◆ WORK INSTRUCTIONS:
Please retype, unchanged, each line from the top of the material below through the line where "This screenshot has width=401, height=858." appears.

◆ DATA LISTING:
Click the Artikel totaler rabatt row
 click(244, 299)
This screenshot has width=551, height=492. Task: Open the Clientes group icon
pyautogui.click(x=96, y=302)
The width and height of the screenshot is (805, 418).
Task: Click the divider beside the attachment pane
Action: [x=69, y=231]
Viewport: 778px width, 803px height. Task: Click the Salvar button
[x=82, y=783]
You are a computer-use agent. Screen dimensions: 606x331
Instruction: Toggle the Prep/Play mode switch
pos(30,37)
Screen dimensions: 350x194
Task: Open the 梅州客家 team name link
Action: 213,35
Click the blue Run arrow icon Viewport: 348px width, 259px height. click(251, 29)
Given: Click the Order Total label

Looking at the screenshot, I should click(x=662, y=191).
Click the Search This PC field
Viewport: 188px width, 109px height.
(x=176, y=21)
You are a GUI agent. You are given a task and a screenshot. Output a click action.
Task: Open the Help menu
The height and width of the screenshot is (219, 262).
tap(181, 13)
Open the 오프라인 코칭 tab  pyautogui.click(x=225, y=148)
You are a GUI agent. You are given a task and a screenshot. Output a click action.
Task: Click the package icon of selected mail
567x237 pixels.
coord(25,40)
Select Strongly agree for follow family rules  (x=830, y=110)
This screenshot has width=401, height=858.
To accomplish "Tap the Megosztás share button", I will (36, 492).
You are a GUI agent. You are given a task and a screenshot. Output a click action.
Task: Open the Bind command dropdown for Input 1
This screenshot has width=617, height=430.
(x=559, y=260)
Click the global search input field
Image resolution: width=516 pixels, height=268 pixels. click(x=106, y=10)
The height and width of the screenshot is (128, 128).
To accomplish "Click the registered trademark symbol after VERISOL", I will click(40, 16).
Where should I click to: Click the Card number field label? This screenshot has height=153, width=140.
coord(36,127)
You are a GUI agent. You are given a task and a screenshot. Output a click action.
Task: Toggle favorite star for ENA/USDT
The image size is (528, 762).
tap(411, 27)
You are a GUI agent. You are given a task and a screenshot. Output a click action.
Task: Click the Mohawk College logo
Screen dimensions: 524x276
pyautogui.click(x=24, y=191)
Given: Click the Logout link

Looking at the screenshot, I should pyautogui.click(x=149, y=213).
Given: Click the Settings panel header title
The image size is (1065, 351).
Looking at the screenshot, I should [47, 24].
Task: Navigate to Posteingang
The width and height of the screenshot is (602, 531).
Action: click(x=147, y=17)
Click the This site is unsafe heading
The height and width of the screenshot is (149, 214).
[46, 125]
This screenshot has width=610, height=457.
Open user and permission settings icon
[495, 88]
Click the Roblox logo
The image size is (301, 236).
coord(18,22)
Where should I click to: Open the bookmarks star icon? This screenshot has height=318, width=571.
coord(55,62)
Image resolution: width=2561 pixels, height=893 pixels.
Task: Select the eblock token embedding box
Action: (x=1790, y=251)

◆ SOLUTION TO THIS TASK:
Click the Artikel totaler rabatt row
 click(244, 299)
This screenshot has width=551, height=492. Task: Open the Clientes group icon
pyautogui.click(x=96, y=302)
The width and height of the screenshot is (805, 418).
Task: Click the divider beside the attachment pane
Action: [x=69, y=231]
Viewport: 778px width, 803px height. Task: Click the Salvar button
[x=82, y=783]
You are a computer-use agent. Screen dimensions: 606x331
Instruction: Toggle the Prep/Play mode switch
pos(30,37)
Screen dimensions: 350x194
Task: Open the 梅州客家 team name link
Action: 213,35
Click the blue Run arrow icon Viewport: 348px width, 259px height. click(251, 29)
Given: Click the Order Total label

Looking at the screenshot, I should click(x=662, y=191).
Click the Search This PC field
Viewport: 188px width, 109px height.
(x=176, y=21)
You are a GUI agent. You are given a task and a screenshot. Output a click action.
Task: Open the Help menu
The height and width of the screenshot is (219, 262).
tap(181, 13)
Open the 오프라인 코칭 tab  pyautogui.click(x=225, y=148)
You are a GUI agent. You are given a task and a screenshot. Output a click action.
Task: Click the package icon of selected mail
567x237 pixels.
coord(25,40)
Select Strongly agree for follow family rules  (x=830, y=110)
This screenshot has width=401, height=858.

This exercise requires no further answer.